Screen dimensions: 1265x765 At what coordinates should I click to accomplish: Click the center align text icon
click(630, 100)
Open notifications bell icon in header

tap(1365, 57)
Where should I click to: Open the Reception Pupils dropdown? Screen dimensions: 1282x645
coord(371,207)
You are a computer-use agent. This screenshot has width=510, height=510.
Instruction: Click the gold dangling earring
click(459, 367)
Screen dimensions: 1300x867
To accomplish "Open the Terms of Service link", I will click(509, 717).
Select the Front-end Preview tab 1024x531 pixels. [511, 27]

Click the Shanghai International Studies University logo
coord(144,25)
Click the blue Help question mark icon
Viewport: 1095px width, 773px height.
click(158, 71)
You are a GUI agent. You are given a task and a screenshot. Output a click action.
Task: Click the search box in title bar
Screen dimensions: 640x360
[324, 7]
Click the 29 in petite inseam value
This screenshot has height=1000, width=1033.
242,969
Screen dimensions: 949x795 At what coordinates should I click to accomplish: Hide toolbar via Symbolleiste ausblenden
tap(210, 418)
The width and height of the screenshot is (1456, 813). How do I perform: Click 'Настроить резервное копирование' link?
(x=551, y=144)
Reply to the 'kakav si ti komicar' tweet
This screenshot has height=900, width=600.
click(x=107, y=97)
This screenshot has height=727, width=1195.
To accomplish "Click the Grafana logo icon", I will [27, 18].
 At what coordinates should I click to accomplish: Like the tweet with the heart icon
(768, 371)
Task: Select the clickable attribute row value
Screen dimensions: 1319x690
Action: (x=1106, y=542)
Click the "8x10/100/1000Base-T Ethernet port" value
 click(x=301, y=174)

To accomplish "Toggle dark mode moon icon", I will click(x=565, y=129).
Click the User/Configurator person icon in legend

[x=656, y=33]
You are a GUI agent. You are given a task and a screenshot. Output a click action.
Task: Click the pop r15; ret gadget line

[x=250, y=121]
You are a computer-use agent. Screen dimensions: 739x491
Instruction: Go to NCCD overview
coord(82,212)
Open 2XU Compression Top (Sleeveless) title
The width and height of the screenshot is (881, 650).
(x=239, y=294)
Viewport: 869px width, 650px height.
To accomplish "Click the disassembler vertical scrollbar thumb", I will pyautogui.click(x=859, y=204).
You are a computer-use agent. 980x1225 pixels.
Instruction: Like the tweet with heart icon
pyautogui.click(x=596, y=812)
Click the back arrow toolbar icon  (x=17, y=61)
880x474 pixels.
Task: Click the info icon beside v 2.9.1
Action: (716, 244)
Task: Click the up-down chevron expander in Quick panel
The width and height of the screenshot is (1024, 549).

EXERCISE REQUIREMENTS –
Could you return every line from the entries above in which the string "agent" occurs?

EXERCISE ANSWER –
You are a computer-use agent. This screenshot has width=510, height=510.
You are a GUI agent. You are given a task and a screenshot. Output a click action.
You are a GUI agent. You are given a task and a screenshot. Output a click action.
You are a computer-use agent. Screen dimensions: 739x491
You are a computer-use agent. 980x1225 pixels.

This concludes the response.